Want to hear more about my horrible experience in maintaining integrations? You can watch the recording of my webinar, "Integration Maintenance Ruined My Life! Stop it from ruining yours", to get the full scoop!

Integrations constantly broke

We built our integrations with the expectation that 3rd-party API responses would come back in a specific format—whether that’s a string, an array, an integer, etc. 

As it turns out, careful planning often proved futile; 3rd-party APIs would have bugs that caused their responses to be in a different format, and that was enough to break our code. 

There were a host of other scenarios that would also lead our integrations to break (some of these issues occurred less frequently, but they were painful to resolve nonetheless):

  • There’s a backwards incompatible change to an API endpoint 
  • An endpoint gets sunsetted without any formal, proactive announcement
  • Schema changes occur across a 3rd-party API’s fields
  • An endpoint is temporarily unavailable (i.e. there’s an API outage)
  • An API response includes null values
  • An API response has an unexpected error status code 

Regardless of the cause or who was to blame (more often than not, it was the 3rd-party API’s fault), my team was on the hook for diagnosing the issue, troubleshooting it, and resolving it as quickly as humanly possible. 

Painful trade-offs had to be made

My team couldn’t hire more engineers to maintain our integrations.
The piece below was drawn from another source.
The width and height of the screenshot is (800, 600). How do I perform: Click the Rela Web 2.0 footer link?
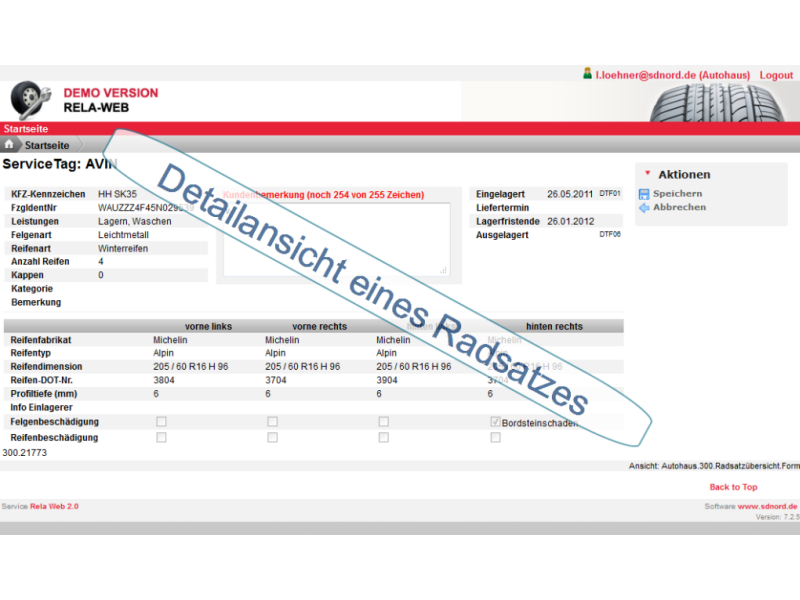point(54,506)
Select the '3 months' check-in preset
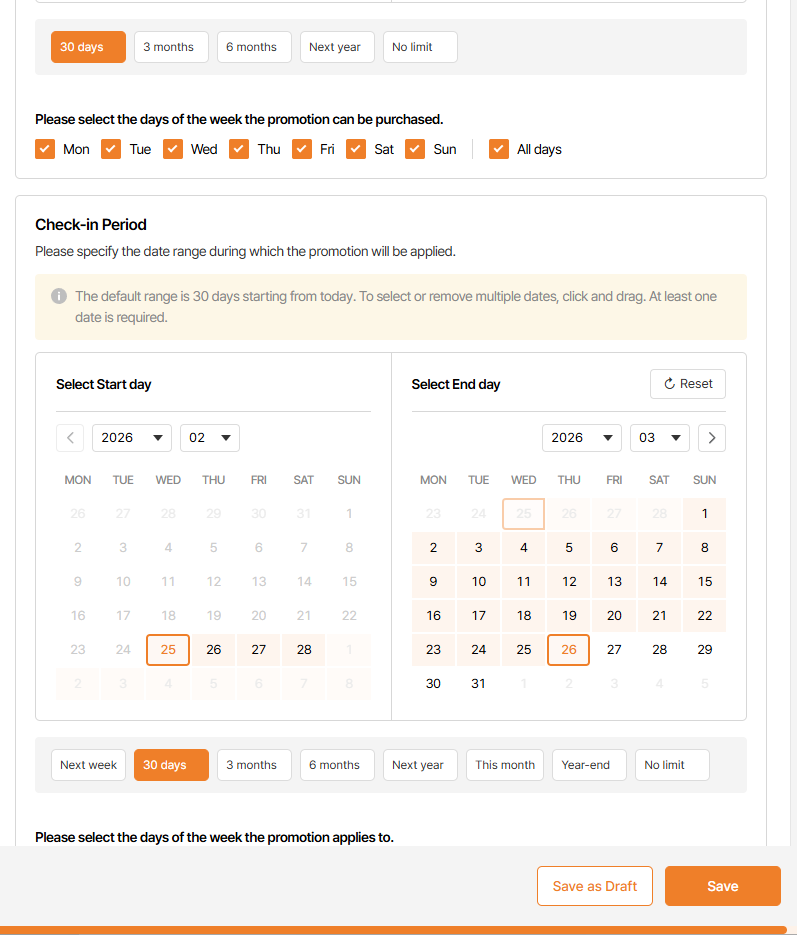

And yet, my team couldn’t delay other initiatives either, as we promised clients and/or executives that we’d complete them by a certain timeframe. 

This naturally led our team to drown in work, and it forced us to make painful sacrifices when the workload got out of hand. 

For instance, if several integrations were broken at once, which issues should we prioritize? Similarly, if several integrations were broken and we needed to build a critical product feature in a short timeframe, what should we focus on first? 

In both situations (and others like them), we faced a steep opportunity cost no matter what we chose. And this, unfortunately, forced us to make decisions based on the group of stakeholders we felt most comfortable disappointing at a given point in time.

Work became uninspiring 

As I mentioned earlier, our integrations routinely broke, and when they did, our team members would have to leave the project(s) they were working on to help out.

This constant context switching made it really hard for me and my team to engage in deep work; we simply couldn’t give ourselves fully to the projects we really cared about and that were most impactful for the business.

In addition, the integration maintenance work left us feeling uninspired. We weren’t creating anything new; we weren’t enriching anything. We were, to put it bluntly, tackling issues before more people yelled at us. 

How Merge can help

Over the last few years, we’ve helped thousands of companies build countless customer-facing integrations across common software categories, from CRM to HRIS to file storage.

This broad exposure has given us the unique opportunity to discover and address a wide range of edge cases, which, in turn, allow us to offer more resilient integrations. 

That said, integrations can, inevitably, still break. If and when they do, our team of partner engineers are extremely adept at diagnosing the issues and implementing the fixes quickly so that our clients (and their clients) are barely, if at all, impacted.